▸ RECORDS SUPPLIED:

────────────────────

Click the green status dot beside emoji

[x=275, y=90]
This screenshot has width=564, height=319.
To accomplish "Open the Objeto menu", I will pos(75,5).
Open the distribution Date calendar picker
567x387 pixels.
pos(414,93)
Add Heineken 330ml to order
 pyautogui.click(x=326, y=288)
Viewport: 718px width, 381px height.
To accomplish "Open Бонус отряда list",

────────────────────

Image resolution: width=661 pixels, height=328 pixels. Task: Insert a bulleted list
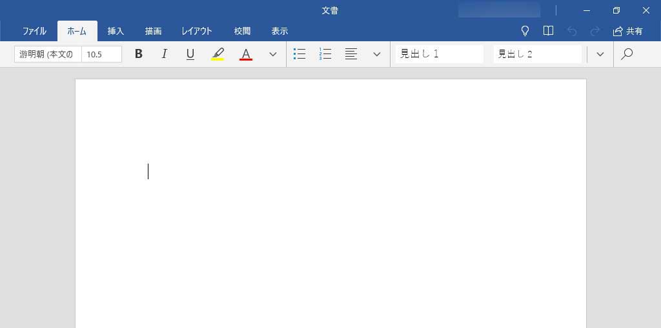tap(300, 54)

────────────────────

▸ GOAL OF THE EXERCISE: In the entries above, count the lines that contain the string "width", treating uppercase and lowercase as different. Reply with the number only.

▸ EXERCISE SOLUTION: 3